American baseball player (born 1999)

Mario Joseph Loperfido (born May 11, 1999) is an American professional baseball outfielder for the Houston Astros of Major League Baseball (MLB). He has previously played in MLB for the Toronto Blue Jays. He made his MLB debut in 2024.

==Career==
===Amateur===
Loperfido attended Haddonfield Memorial High School in Haddonfield, New Jersey, and played college baseball at Duke University. In 2018, he played collegiate summer baseball with the Kalamazoo Growlers of the Northwoods League, and in 2019 with the Cotuit Kettleers of the Cape Cod Baseball League.

===Houston Astros===
The Houston Astros selected Loperfido in the seventh round of the 2021 Major League Baseball draft. He made his professional debut in 2021 with the Single–A Fayetteville Woodpeckers and spent 2022 with Fayetteville and High–A Asheville Tourists. He started 2023 with Asheville, and was promoted to the Double–A Corpus Christi Hooks after eight games. Loperfido began the 2024 season with the Triple–A Sugar Land Space Cowboys. In 25 games, he hit .287/.393/.713 with 13 home runs, 27 RBI, and five stolen bases.

On April 30, 2024, Loperfido was selected to the 40-man roster and promoted to the major leagues for the first time. In his debut, he hit a two RBI single against Cleveland Guardians pitcher Carlos Carrasco. He hit his first career home run on May 16, against the Oakland Athletics. On May 27, Loperfido was demoted to Sugar Land to make room on the roster for José Abreu. On June 14, Abreu was released, and Loperfido returned to the Major League team a week later. In 38 total games for Houston, he slashed .236/.299/.359 with two home runs, 16 RBI, and two stolen bases.

===Toronto Blue Jays===
On July 29, 2024, Loperfido, Jake Bloss, and Will Wagner were traded to the Toronto Blue Jays in exchange for pitcher Yusei Kikuchi. With Toronto in 2024, he batted .197/.236/.343 with two home runs, nine RBI, six walks, and 52 strikeouts in 144 plate appearances over 43 games.

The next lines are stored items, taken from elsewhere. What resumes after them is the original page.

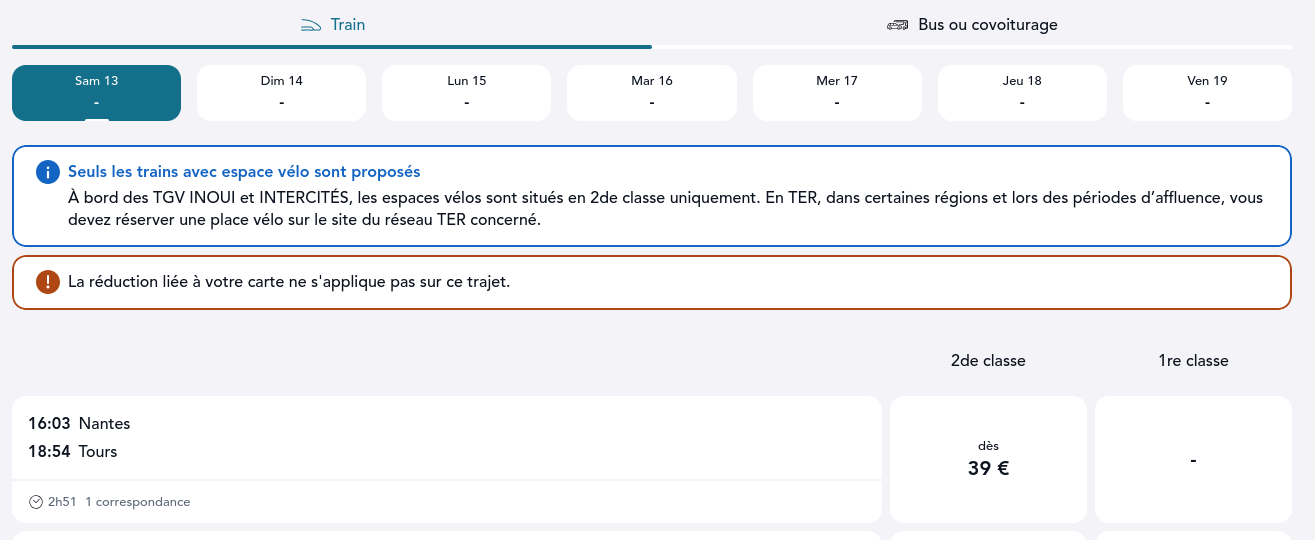Click the unavailable 1re classe fare cell
Image resolution: width=1315 pixels, height=540 pixels.
pos(1193,459)
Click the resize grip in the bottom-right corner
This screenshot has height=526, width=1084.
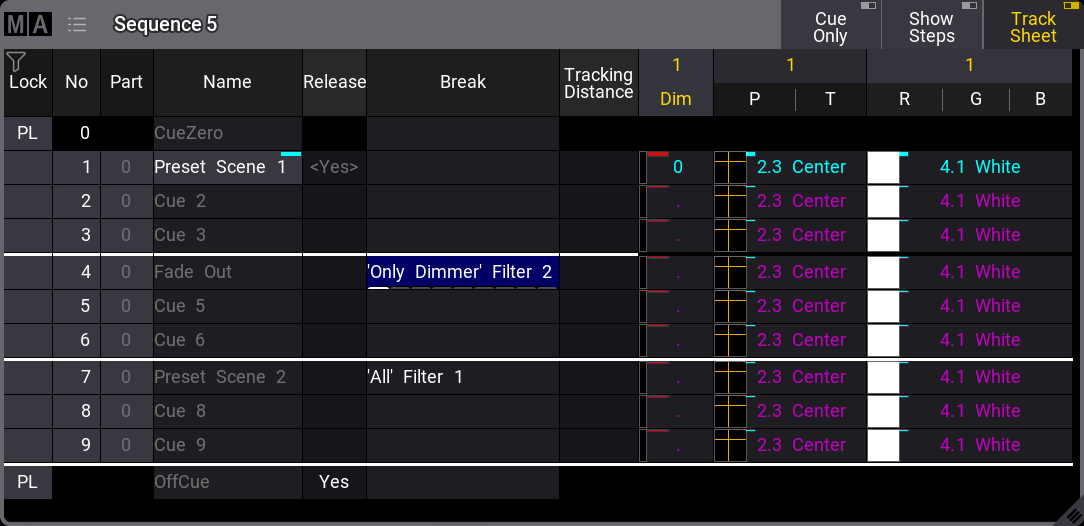tap(1069, 511)
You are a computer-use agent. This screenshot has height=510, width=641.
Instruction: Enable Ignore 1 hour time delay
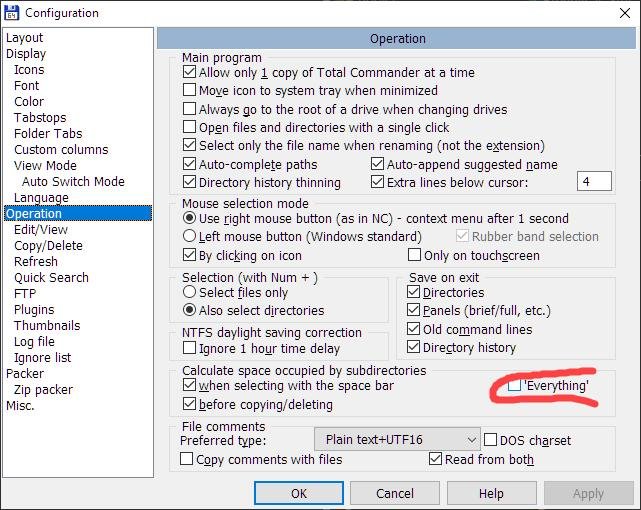click(x=190, y=349)
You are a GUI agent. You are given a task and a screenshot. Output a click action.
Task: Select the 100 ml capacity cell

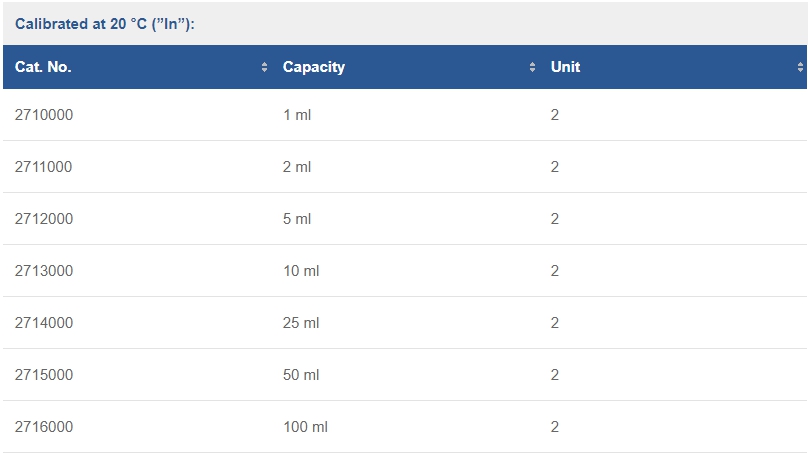[305, 427]
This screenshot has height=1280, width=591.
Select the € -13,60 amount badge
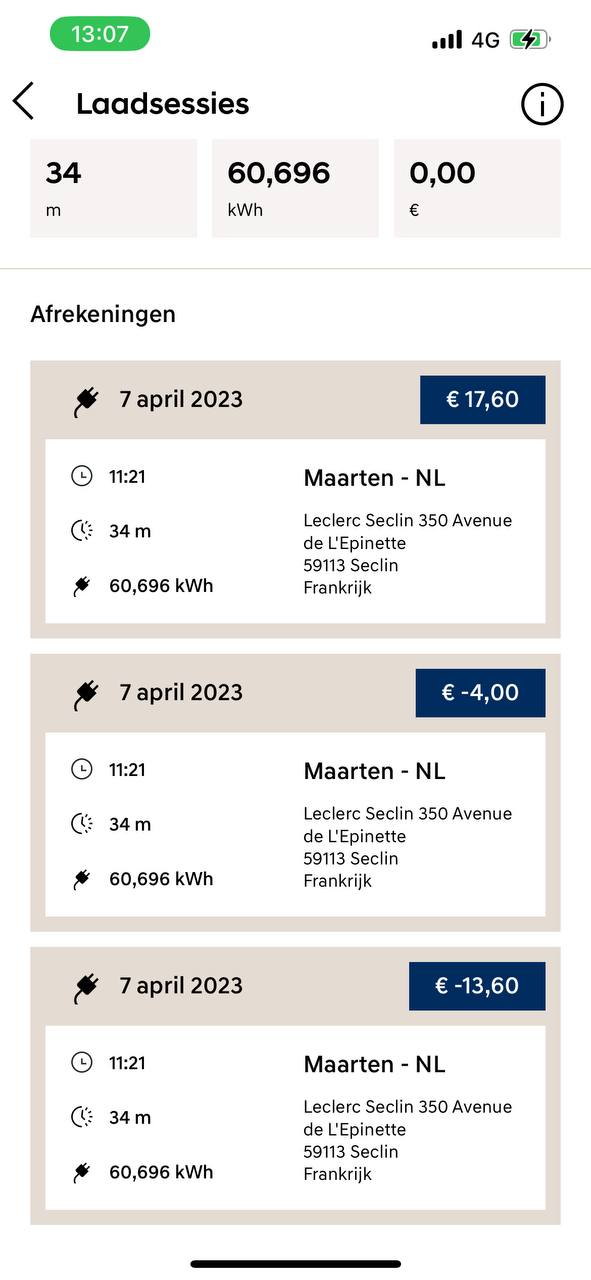point(477,986)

Loperfido was optioned to the Triple-A Buffalo Bisons to begin the 2025 season. On July 6, 2025, Loperfido was called up to the majors when Andres Gimenez was placed on the 10-day injured list with an ankle sprain. He was optioned back to the Bisons on August 16. Loperfido made 41 total appearances for the Blue Jays during the regular season, batting .333/.379/.500 with four home runs, 14 RBI, and one stolen base. Loperfido replaced Anthony Santander on the 2025 American League Championship Series roster.

===Houston Astros (second stint)===
On February 13, 2026, the Blue Jays traded Loperfido back to the Houston Astros in exchange for Jesús Sánchez.